Spicy Coconut Chicken

The sauce in this dish is almost like Korma-creamy with a hint of spice & lots of flavour. You could use chicken breast if you prefer but I think that using bone-in thighs gives more flavour & keeps them nice & juicy!

The marinade requires a few different spices so you will need to invest in the ones you don't already have in your store cupboard but I promise it's worth it!!

Serves 2 (easily doubled) Approx £2 per person

Prep time including marinading 3-4 hours Cooking time 30-35 minutes

You will also need

4 chicken thighs, bone-in, skin on

½ bunch spring onions, sliced

1 tin coconut milk


For the marinade:

200ml plain yoghurt

2 cloves garlic, crushed

1 tsp each ground cumin, ground coriander, ground turmeric,ground ginger

a pinch of chilli powder

2 tbsp sunflower oil

Mix the marinade ingredients together in a jug. Place the chicken into a shallow dish & pour over the marinade making sure it's well covered. Cover the dish with cling film & place in the fridge for 3-4 hours.

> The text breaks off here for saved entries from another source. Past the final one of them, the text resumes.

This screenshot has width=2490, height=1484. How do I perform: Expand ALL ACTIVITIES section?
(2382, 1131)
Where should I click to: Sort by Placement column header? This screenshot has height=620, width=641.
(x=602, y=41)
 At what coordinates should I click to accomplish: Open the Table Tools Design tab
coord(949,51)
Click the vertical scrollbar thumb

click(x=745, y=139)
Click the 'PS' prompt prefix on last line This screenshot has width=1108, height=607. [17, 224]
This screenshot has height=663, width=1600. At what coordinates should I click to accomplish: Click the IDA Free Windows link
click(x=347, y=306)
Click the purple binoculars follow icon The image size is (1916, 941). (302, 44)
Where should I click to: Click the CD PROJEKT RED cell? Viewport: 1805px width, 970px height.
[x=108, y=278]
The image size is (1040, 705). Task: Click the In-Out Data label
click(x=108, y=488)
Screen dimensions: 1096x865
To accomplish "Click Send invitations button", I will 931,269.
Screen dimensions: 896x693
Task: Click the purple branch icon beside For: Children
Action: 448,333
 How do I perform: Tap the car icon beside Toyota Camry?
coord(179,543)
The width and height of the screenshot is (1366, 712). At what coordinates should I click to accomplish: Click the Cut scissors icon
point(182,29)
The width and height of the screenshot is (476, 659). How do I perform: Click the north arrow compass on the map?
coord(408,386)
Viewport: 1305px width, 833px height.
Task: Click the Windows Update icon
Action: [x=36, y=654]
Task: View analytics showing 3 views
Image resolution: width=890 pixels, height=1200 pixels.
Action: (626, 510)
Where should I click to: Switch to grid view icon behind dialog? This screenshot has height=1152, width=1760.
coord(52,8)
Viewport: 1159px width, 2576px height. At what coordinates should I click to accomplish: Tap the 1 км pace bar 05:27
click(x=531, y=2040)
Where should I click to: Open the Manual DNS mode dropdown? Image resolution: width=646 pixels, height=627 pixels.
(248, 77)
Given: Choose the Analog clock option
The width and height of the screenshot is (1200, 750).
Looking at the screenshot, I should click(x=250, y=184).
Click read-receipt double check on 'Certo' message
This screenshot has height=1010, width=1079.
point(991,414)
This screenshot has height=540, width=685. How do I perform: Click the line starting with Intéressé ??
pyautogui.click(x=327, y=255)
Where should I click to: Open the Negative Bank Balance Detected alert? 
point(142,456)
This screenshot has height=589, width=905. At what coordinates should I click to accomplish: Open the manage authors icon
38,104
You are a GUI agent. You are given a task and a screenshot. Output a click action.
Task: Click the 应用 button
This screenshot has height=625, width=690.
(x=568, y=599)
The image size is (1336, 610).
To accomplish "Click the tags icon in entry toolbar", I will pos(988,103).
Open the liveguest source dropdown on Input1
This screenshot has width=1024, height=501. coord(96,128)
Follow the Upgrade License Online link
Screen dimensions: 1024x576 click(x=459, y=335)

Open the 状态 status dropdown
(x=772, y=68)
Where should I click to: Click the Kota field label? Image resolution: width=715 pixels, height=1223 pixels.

Remove the chicken from the fridge.Place a frying pan over a low to medium heat & add 2 tbsp of sunflower oil.

Remove the chicken from the marinade (gently shake off the excess & reserve) & add to the pan. Cook for about 6-7 minutes each side. Remove the chicken from the pan & set aside while you make the sauce.

Cook the spring onions for 2 minutes then add the coconut milk & the reserved marinade stir & allow to simmer for about 5 minutes seasoning with a little salt & pepper to taste. Place the chicken back in the pan with the sauce & simmer for a further 20 minutes.

Use a skewer or tip of a sharp knife to check that the chicken is cooked-when the juices run clear it's done! The sauce will have reduced & thickened slightly.

Remove the chicken from the pan & place on a warmed plate. Stir the sauce & check the seasoning.

Serve the chicken & sauce with rice &/or naan bread.